好評連載「佐藤 卓、東北へ」と「深澤直人、東北へ」に続き、本展企画協力の奥村文絵と川上典李子が東北を訪れた、テマヒマ展フォトドキュメントがスタート。二人が出会った東北6県の「食」と「住」を、週代わりでお伝えします。

21_21 DESIGN SIGHTの月例ディレクターズ会議で、三宅一生、佐藤 卓、深澤直人と企画について話しあったのは、昨年秋。私たちが注目したのは、食材や素材の準備に始まる、ものづくりの「時間」。さらには、食の保存方法に込められた知恵、ものづくりの過程における工夫について。

キーワードを「テマヒマ」に決め、皆で「よし、これだ!」と気持をひとつにしたものの、何をどう展示するか、具体的な構成は、東北へのリサーチの旅と同時に考え、組み立てなくてはならない。さて、着地点はどうなる?! 今回もまた、ドキドキする(良い意味で、です)展覧会準備が始まった。


「食」と「住」の2チームを結成し、私は「住」のリサーチに参加。深澤と話をし、取材の軸を考えた。各地の素材を活かしながら長年つくられてきた生活の道具、生活の品々の現状を知ること。生活に浸透しているものを「テマヒマ」の視点から見つめてみる。効率が優先されてきた現代社会で、なぜそれがつくり続けられているのかを考えること。

まずは、東北6県のものづくりに関して図書館の蔵書で勉強すること1週間。とはいえこれは基礎知識にすぎない。本当に大切なのは、旅先で出会う人々やもの、直接聞く言葉、仕事場の空気や音や匂い、路地に隠れているものだったりするのだから。

東北地方の地図を手に、まずは青森に向かった。昨年夏の「東北の底力、心と光。『衣』、三宅一生」でも協力くださったtecoLLC.の立木祥一郎さんにも再会でき、情報交換をさせていただく。地元の皆さんの温かな協力に支えられていることに改めて感謝しながらのリサーチ開始だ。


この日、青森駅前で最初に目に入ってきたのが、りんごの販売風景だった。私たちも製作現場を訪ねる予定にしていた「りんご箱」。売店の横から裏手にまわってみると、予想通りに空の木箱が積み重ねられていた。
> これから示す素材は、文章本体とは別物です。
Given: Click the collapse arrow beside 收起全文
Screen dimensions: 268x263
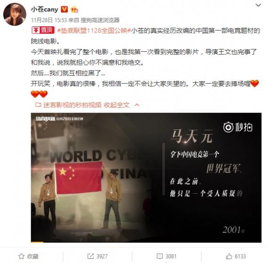Looking at the screenshot, I should coord(137,105).
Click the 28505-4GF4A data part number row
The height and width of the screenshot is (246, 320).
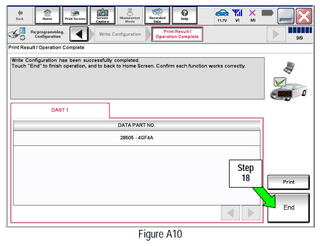(x=137, y=138)
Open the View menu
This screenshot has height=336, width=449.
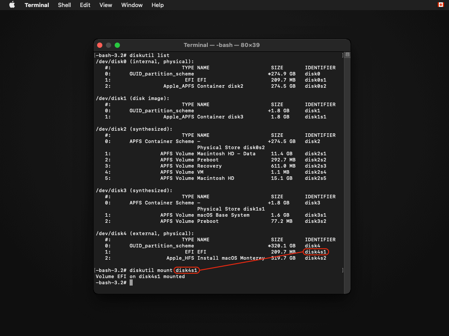105,5
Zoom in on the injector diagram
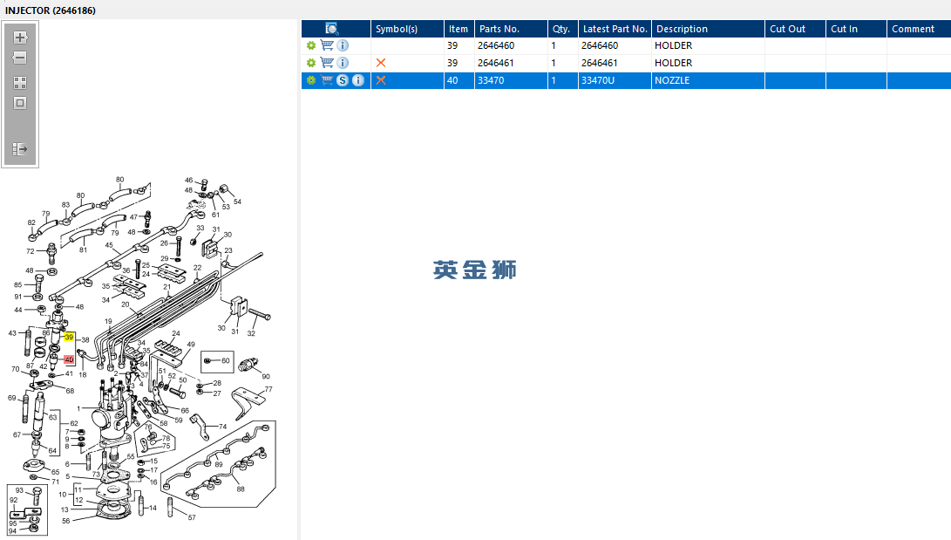The height and width of the screenshot is (540, 951). tap(20, 38)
整然と積み重ねられた箱の美しいこと。箱を運搬する台車も味がある。そうそう、と膝を打つ思い。つくられたものの魅力はもちろん、それをつくる道具や周辺の品々からも、人々の生活と道具との関係を知ることができる。



日本国内のりんご生産量の約半分を占め、日本一の生産量を誇る青森県のりんご栽培。はじまりは、明治8年(1875年)、わずか3本の輸入苗木からだった。人々の工夫と努力によって、この地のりんご栽培は発展を遂げ、いまに至る。

その発展を支える道具のひとつが、テマヒマ展でも紹介している津軽型の「りんご剪定鋏」。西洋型の枝切り鋏をもとに、握りのふくらみ、刃のカーブ、大きさなどを改良し、長く使っていても手や腕が疲れない。りんごの生産性を高めた大切な道具だ。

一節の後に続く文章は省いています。